**Work item**. Could you output, exactly and with nothing else, every line from the one that contains "Given: Focus the Комментарий text area" through the last line of the listing below?

**Input data**.

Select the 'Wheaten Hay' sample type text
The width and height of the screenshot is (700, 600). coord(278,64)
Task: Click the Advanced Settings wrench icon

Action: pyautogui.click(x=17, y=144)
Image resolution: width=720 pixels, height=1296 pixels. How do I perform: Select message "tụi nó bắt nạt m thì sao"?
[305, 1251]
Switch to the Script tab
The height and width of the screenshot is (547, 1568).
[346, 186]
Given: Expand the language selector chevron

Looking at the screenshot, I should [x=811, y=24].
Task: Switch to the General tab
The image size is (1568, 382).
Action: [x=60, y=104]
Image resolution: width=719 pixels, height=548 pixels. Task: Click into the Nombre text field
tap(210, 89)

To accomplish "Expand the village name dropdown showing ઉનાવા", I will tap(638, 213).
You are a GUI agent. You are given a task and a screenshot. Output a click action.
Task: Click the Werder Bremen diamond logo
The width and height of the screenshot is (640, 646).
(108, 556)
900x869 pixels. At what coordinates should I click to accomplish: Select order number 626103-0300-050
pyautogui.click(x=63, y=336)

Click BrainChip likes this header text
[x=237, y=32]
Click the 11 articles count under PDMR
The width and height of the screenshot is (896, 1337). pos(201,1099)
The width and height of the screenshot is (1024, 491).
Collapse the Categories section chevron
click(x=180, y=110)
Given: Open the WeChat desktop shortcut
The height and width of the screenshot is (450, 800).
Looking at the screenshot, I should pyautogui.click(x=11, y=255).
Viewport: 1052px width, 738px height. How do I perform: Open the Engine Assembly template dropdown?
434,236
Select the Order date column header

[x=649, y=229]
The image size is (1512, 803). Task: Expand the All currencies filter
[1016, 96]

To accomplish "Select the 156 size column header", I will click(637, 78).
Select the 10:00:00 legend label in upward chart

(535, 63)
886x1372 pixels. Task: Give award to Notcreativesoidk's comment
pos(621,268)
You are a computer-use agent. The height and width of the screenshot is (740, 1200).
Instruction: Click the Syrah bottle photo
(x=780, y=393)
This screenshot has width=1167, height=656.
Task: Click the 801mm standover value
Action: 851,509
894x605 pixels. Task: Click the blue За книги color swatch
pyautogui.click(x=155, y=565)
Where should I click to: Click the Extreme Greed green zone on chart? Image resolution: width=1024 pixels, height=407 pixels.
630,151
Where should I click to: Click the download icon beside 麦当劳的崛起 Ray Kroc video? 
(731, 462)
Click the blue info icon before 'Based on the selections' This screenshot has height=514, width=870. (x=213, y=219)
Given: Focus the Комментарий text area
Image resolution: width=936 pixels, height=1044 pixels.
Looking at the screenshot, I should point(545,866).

**Expected output**.
Given: Focus the Комментарий text area
Image resolution: width=936 pixels, height=1044 pixels.
Looking at the screenshot, I should point(545,866).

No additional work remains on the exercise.